A Korean version of ParaParaParadise, called ParaParaDancing was also released. The songlist was changed to feature more Korean music, including a song by S.E.S. Songs by Korean artists, H.O.T. "Hold On Me", sung in Korean, was originally in Japanese. ParaParaDancing also features the ability to play on the reverse side of the stage by setting the machine to sense on the rear 5 out of the total 8 sensors, facing the spectators instead.

==Emulation and simulation==
The developers of MAME have been working on a way to emulate the arcade machine on a computer.

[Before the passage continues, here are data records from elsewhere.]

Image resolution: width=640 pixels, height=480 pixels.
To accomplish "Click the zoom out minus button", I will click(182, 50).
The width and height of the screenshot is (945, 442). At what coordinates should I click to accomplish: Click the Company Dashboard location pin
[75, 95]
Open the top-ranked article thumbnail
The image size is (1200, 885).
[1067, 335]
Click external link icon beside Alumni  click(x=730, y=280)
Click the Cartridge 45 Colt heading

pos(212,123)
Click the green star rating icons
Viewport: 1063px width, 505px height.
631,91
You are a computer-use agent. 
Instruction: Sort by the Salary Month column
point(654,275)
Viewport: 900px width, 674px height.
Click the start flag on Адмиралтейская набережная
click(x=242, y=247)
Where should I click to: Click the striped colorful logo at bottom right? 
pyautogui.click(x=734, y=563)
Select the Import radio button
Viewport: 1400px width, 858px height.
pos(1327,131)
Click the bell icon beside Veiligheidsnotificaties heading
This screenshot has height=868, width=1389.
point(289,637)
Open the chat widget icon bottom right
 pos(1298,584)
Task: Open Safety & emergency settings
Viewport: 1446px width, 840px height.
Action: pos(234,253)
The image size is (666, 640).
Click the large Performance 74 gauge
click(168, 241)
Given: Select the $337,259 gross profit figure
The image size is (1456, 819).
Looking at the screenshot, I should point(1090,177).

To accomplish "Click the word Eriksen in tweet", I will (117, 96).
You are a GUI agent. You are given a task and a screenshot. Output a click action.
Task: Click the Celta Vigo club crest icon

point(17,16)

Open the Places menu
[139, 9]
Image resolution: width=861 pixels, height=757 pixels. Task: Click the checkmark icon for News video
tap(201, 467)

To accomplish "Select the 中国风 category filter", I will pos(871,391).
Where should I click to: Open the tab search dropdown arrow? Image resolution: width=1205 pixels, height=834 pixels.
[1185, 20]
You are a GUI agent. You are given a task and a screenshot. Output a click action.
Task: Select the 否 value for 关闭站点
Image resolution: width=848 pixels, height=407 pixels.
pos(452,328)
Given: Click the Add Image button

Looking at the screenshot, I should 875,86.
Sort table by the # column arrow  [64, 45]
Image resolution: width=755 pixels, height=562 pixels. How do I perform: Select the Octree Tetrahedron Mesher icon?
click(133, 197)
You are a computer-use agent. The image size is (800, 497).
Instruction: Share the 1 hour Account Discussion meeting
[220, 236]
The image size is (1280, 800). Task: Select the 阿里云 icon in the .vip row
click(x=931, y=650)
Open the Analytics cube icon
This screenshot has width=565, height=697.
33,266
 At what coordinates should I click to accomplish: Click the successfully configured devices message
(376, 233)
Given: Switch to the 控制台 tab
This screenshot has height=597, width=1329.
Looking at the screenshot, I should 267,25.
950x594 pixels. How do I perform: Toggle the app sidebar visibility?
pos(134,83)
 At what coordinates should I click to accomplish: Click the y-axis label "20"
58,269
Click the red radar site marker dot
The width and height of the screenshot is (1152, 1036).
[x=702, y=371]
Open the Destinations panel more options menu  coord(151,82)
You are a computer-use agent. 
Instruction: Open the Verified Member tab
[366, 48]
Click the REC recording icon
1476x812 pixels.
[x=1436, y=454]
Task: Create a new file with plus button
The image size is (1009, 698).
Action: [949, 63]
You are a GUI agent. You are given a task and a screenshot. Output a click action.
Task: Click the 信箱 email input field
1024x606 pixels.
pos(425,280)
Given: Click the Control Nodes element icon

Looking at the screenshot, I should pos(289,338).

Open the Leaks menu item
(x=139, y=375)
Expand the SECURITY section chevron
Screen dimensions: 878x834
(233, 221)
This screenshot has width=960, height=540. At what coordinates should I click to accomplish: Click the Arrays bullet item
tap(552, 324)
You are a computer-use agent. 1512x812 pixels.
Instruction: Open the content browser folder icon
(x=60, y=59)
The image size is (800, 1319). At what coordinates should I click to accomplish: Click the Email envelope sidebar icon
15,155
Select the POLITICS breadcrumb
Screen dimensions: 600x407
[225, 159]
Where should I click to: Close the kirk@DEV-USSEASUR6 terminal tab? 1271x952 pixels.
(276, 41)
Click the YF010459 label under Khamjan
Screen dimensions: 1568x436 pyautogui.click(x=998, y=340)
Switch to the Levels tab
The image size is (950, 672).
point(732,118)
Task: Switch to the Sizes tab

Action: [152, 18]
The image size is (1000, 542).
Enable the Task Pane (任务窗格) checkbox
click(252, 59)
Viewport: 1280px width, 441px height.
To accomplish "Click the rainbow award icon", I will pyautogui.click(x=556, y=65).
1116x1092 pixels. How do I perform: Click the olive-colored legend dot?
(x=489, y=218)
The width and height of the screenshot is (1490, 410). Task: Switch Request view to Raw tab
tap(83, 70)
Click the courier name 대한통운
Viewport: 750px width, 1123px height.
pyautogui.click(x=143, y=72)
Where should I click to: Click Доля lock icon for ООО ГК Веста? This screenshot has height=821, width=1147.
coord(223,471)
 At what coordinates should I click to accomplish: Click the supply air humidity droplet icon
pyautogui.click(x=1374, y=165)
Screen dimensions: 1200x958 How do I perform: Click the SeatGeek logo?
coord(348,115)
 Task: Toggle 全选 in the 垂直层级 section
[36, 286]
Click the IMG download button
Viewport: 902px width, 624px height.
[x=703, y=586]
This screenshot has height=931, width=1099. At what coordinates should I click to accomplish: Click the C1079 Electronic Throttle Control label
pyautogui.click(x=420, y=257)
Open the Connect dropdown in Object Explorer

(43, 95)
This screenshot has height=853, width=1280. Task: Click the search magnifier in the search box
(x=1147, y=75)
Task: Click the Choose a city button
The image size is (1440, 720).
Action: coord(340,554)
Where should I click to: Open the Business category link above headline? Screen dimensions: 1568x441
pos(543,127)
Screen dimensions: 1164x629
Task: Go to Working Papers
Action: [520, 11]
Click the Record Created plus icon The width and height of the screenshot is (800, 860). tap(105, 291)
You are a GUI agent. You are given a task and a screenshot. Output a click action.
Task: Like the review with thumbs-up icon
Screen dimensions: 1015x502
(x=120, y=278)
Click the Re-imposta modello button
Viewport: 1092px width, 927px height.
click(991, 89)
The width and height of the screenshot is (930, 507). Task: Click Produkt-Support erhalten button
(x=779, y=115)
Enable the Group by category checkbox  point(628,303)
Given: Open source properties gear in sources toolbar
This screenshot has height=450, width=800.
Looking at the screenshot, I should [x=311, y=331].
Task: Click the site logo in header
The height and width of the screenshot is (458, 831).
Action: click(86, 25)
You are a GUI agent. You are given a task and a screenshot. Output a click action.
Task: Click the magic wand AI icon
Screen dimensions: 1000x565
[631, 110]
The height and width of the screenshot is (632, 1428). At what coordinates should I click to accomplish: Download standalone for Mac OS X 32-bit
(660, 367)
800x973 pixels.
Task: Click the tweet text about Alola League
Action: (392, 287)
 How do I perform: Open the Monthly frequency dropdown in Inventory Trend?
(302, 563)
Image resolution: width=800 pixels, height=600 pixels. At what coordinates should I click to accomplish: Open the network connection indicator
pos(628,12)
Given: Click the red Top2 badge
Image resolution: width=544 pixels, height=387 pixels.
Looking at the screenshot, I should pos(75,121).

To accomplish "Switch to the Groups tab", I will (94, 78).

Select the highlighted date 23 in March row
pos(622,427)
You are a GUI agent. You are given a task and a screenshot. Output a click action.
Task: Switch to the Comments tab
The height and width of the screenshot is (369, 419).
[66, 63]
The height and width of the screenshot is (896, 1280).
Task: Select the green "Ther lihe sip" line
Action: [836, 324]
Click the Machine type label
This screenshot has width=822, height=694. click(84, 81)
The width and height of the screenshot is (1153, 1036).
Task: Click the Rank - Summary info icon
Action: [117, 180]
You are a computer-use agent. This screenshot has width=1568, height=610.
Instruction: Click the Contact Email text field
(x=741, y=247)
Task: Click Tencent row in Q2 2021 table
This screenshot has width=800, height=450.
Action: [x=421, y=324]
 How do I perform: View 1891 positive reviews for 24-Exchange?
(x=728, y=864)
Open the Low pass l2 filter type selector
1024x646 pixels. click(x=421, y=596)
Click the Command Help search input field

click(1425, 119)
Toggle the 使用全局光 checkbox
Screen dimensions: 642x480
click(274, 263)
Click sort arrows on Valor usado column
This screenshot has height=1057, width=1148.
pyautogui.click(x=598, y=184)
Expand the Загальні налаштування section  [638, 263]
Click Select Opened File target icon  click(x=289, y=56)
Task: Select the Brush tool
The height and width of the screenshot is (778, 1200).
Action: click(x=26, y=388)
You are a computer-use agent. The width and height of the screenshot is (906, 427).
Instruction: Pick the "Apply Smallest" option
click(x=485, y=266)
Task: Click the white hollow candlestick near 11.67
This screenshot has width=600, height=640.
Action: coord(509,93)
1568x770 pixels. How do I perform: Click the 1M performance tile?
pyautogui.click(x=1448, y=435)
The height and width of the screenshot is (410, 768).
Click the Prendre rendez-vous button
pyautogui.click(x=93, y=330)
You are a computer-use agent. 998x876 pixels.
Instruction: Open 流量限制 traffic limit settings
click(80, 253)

I've been working on a Konami FireBeat driver for a while now. The hardware is a relatively simple set of stuff. There's currently only one game, Para Para Paradise, dumped. Currently it passes most of its bootup tests (except the RTC/backup RAM test). The test menu is also accessible, but cannot be operated since I haven't found the input ports yet.
— 300, Ville Linde's blog

Since then, 14 other FireBeat games have been dumped, although they still remain marked as not working in MAME. The open-source music game StepMania also has support for ParaParaParadise, and CVS versions of version 4.0 support the PS2 version's controller, although actual simfiles for the game are few.

==Reception==
On release, Famitsu magazine scored the PlayStation 2 version of the game a 31 out of 40.